The day is warm. Skiers slap turns on trails beyond brook. Cabin woodstove finally expands breath, reaching loft. Squirrels leap from branch to branch, so tells their snow shadow below. Birds have feeder back, chirp, crack seed, and fly off.

Solitude in cabin. "Schola vacation," we say. In Meetingbrook terms, "schola vacation" means the empty conversation. Silence looks at itself, finds itself looking as well, and listens to what is unsaid there.

Neighbor’s dogs penned up hill bark at what they hear. Cars scurry Barnestown like busy mice enroute elsewhere. Planks of rough wood lay across ribs fastened to ridgepole. In spring two windows will follow sawsall cuts into Bald-side and brook-side gables.

February gives respite. Nearly three weeks of zero degree temperatures, wind chill to 30 below. Harbors ice over. Furnaces groan, puff, and pant reminding houses there is a thin membrane between being chilly and freezing to death. Automobile engines, like hoboes in refrigerator cars rousted by train yard cops, are shocked into complaining when hit with ignition sticks and told it is time to go.
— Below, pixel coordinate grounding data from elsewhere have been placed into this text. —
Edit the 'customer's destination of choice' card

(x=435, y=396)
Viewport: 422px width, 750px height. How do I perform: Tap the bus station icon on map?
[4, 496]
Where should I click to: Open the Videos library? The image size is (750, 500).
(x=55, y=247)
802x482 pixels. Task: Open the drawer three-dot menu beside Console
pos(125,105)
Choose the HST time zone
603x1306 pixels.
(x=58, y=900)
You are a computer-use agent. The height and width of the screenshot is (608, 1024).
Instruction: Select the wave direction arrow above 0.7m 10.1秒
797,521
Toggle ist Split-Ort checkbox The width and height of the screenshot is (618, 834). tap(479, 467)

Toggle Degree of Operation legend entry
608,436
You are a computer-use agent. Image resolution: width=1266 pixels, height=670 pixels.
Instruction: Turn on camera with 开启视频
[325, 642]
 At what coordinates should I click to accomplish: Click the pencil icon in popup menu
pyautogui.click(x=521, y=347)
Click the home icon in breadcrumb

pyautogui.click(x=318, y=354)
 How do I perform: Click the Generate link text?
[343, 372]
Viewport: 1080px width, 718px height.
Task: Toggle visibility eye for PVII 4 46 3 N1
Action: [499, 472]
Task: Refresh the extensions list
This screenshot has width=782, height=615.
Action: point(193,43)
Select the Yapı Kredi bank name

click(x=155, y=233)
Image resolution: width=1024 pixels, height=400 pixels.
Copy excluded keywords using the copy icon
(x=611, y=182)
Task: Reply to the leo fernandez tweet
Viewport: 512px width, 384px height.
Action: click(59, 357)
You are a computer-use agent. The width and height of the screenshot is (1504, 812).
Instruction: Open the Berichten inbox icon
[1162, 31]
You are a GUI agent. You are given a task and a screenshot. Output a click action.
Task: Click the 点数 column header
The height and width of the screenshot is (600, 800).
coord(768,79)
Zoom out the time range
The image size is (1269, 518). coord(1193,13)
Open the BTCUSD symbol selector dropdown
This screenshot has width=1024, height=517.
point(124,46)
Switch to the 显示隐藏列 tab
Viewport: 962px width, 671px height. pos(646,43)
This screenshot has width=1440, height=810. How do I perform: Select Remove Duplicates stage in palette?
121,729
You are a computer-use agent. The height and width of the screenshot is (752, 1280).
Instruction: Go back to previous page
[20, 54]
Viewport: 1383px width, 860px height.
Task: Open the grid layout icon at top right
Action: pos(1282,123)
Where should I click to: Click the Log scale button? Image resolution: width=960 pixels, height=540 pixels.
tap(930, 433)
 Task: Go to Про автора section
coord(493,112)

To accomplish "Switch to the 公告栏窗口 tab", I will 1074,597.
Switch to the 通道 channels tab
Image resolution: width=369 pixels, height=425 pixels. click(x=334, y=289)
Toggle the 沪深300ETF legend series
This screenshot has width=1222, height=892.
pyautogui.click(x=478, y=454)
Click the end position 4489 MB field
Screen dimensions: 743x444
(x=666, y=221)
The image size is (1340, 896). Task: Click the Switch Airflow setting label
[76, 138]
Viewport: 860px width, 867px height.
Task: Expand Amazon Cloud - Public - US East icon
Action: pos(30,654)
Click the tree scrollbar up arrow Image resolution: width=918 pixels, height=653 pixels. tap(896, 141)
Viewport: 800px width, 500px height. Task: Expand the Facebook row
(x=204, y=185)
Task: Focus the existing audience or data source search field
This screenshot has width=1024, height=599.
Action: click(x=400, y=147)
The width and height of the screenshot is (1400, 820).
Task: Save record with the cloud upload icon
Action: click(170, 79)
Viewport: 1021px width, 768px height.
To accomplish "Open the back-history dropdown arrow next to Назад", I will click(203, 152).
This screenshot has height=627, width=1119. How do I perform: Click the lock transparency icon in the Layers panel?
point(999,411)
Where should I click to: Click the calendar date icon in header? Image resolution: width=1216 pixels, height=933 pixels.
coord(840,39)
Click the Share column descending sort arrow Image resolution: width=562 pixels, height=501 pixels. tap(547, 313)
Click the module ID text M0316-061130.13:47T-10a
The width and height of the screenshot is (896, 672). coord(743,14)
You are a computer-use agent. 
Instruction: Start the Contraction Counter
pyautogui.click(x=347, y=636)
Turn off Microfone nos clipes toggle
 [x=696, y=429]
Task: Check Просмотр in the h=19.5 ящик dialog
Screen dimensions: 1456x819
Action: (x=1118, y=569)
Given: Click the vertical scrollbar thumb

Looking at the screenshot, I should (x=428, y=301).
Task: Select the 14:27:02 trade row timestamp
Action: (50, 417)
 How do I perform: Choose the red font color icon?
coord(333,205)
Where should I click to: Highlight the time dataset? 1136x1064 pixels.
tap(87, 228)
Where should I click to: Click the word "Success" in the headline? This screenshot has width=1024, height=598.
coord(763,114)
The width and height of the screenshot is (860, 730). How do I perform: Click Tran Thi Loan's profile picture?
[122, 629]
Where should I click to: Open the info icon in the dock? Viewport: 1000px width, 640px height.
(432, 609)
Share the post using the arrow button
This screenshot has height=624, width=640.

The thought of enlightenment has many names but they all refer to one and the same mind. Nagarjuna said, “The mind that fully sees into the uncertain world of birth and death is called the thought of enlightenment.” Thus if we maintain this mind, this mind can become the thought of enlightenment.
- Dogen (1200-1253)

Prayer is awkward these days. War is afoot. There is little trust in proclamations of governments that urge war or delay war. Politics take off kid gloves and puts on gauntlet. So great is the longing to believe and trust in what seems to be taking place that ordinary people are beside themselves stuttering in anger or pontificating with secret intelligence. The gut says no one can be trusted. We know that. Its realization desolates. Apocalyptic voices sound like embezzling executives locking up their pronouncements in secret and secure deposit boxes guaranteed by federal insurance.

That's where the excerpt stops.